The transition to 3D was great for sports games and racing games, but other genres like strategy and so on, didnt look very convincing. For instance, Heroes of Might and Magic 2 art was pure 2D and it is the best looking art style of the series for me, while the acclaimed Heroes of Might and Magic 3 has a typical 3D art style of the late 90s -with a 2D gameplay and feel- in a way that the sprites look like ugly flat mannequins.

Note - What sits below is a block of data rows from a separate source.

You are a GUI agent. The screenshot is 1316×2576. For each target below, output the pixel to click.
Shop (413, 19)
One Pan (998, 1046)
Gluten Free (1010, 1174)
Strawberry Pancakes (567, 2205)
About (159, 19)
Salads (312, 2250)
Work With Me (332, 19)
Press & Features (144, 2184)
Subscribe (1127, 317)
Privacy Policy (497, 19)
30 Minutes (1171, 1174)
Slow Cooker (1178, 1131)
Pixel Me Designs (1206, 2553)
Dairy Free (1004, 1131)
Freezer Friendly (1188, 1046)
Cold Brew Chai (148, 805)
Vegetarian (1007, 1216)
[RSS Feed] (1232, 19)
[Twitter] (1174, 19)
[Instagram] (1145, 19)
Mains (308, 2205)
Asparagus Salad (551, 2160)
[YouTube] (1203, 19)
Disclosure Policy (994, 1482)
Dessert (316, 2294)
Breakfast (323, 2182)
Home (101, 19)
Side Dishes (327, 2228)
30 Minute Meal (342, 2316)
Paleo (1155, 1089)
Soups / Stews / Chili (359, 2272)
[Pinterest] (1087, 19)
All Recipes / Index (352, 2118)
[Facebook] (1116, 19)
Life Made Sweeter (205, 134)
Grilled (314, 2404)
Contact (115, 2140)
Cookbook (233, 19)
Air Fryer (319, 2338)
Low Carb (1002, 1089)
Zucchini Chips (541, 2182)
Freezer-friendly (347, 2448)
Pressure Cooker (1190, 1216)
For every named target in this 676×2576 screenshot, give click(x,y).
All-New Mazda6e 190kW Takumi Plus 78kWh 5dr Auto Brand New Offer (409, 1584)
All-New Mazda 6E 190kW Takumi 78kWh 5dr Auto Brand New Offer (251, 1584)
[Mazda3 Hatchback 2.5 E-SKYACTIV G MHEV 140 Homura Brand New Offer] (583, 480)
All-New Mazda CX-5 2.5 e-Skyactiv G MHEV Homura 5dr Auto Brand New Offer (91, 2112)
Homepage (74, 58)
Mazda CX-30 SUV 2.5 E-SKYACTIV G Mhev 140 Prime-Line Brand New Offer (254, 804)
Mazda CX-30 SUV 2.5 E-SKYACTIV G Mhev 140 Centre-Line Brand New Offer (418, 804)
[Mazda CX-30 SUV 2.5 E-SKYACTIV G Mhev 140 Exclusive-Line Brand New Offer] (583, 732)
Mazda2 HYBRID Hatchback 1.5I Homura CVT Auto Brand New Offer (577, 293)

Maybe the Gameboy Advance was the pinnacle of 2D art?
 
as the pinnacle of 2D art?

In some titles, yes, but there is one unfortunate thing about these handhelds. In one hand they offer an opportunity for devs to revisit older technical limitations but starting from a place when they have all the know-how acquired on past generations and after, plus access to much beefier dev tools (compare the price of the workstations used to render DKC 3D sprites, versus that of a PC that could do the same work when GBA was out). On the other hand, hardly do titles for these consoles recieve the same amount of polish, as the games from the TV consoles of similar HW capabilities. They often have smaller budgets and are developed by B teams. But the occasional gem on GBA, (or of the many 2D NDS games too) give us a glimpse of what a 32bit 2D Nintendo console game would have looked like. PS1 was almost 2D centric too, says the old story... I wish the industry had waited 5 more years on going 3d. Games like Earthworm Jim, DKC, or Yoshi's Island came late into the 16bit era. I can only think of what could it have been like, to have a whole new 2D gen where that was the baseline.
 
Yes they jumped on the 3d bandwagon at least 5 years too early, most of the first 3d games actually looked worse than older 2d ones titles
 
Yes they jumped on the 3d bandwagon at least 5 years too early, most of the first 3d games actually looked worse than older 2d ones titles
It's not just the ugly 3d games that bitter me most. Is that the industry at large abandoned 2D just when it learned to do it well. It was at the end of 16bit era that studios developed the art pipeline, tools, knowhow, and budgets to really replicate near TV/movie quality animation on those machines. Then they left all that behind.